====== Text shown

Neural Networks

Strip away the mystique and a neural network is a function: numbers go in, numbers come out, and a pile of tunable parameters in the middle decides the mapping. “Deep” just means there are many layers between input and output.

The neuron

The basic unit takes several inputs, multiplies each by a weight, sums them, adds a bias, and passes the result through an activation function.

The weights and bias are the parameters — the numbers training adjusts. Alone, a neuron is just weighted-sum-then-squash. The power comes from wiring many of them together.

Layers

Neurons are organized into layers, and the output of one layer feeds the next:

Input layer — your raw data as numbers (pixel values, token IDs).
Hidden layers — the “deep” middle. Each layer transforms the previous layer’s output into a more abstract representation.
Output layer — the final answer: one number for regression, a probability per class for classification.

The hierarchy is the point. On images, early layers detect edges, middle layers assemble them into shapes, later layers recognize objects. Nobody programs this — the layers discover it during training. That’s representation learning.

Activation functions

Without activation functions, stacking layers is pointless: a chain of pure weighted sums collapses into a single weighted sum, and the network can only draw straight lines. The activation function injects non-linearity, letting the network model curves, interactions, and complex boundaries.

Function	Behavior	Where used
ReLU	`max(0, x)` — zero out negatives	Default for hidden layers
GELU	A smooth ReLU variant	Hidden layers in transformers/LLMs
Sigmoid	Squashes to 0–1	Binary classification output
Softmax	Turns scores into a probability distribution	Multi-class output

ReLU’s popularity is mostly practical: it’s trivial to compute and its gradient doesn’t vanish for positive inputs, so deep networks train faster.

The forward pass

Making a prediction is the forward pass — data flows input → hidden → output:

# A tiny network, conceptually. W = weight matrix, b = bias vector.
def forward(x):
    h1 = relu(x  @ W1 + b1)   # input  -> hidden layer 1
    h2 = relu(h1 @ W2 + b2)   # hidden -> hidden layer 2
    return     h2 @ W3 + b3   # hidden -> output

Each @ is a matrix multiplication. That’s the whole secret of why GPUs matter: a neural network is mostly giant matrix multiplications, and GPUs do those in massively parallel fashion. An LLM is this same pattern — just with billions of parameters and a smarter layer design.

Parameters and scale

A model’s parameter count is the total number of weights and biases. It is a rough proxy for capacity:

Small networks: thousands to millions of parameters.
Modern LLMs: billions to hundreds of billions.

More parameters means more capacity to learn — and more data, compute, and memory required to train and run. When you see “7B” or “70B” next to a model name, that’s billions of parameters, and it directly predicts the GPU memory you’ll need to serve it. See AI Infrastructure.

Key takeaways

A neural network is a function built from layers of neurons; each neuron does a weighted sum plus an activation. Activation functions add the non-linearity that makes depth useful. The forward pass is how a prediction is computed — a chain of matrix multiplications, which is why GPUs are essential. Parameter count is the model’s capacity dial, and it sets the hardware bill.

============
====== Recorded data

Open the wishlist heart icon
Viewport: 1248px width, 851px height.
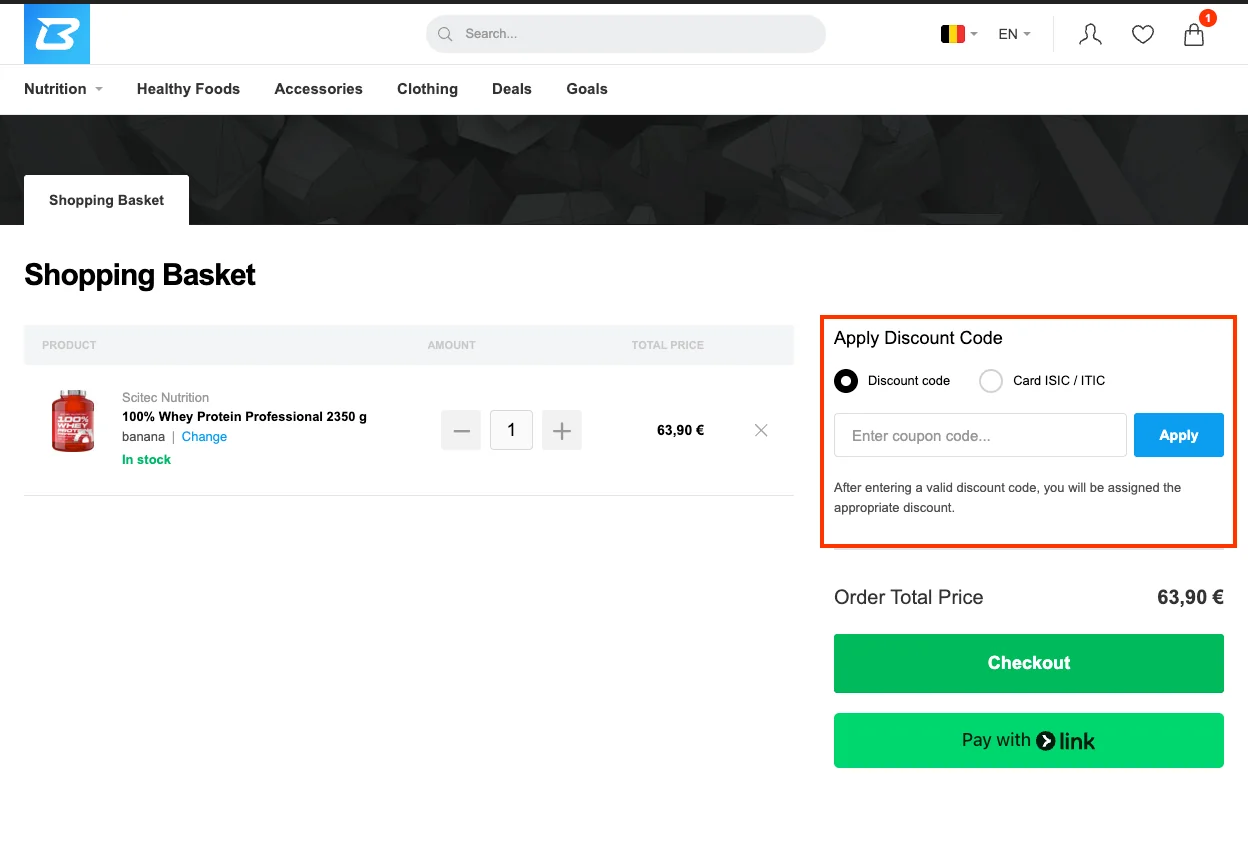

============

#### [What you will do]
Rewrite the neural networks text from "The hierarchy is" up to and including "and complex boundaries.", renaming "representation learning" to "feature learning".

#### [Solution to the exercise]
The hierarchy is the point. On images, early layers detect edges, middle layers assemble them into shapes, later layers recognize objects. Nobody programs this — the layers discover it during training. That’s feature learning.

Activation functions

Without activation functions, stacking layers is pointless: a chain of pure weighted sums collapses into a single weighted sum, and the network can only draw straight lines. The activation function injects non-linearity, letting the network model curves, interactions, and complex boundaries.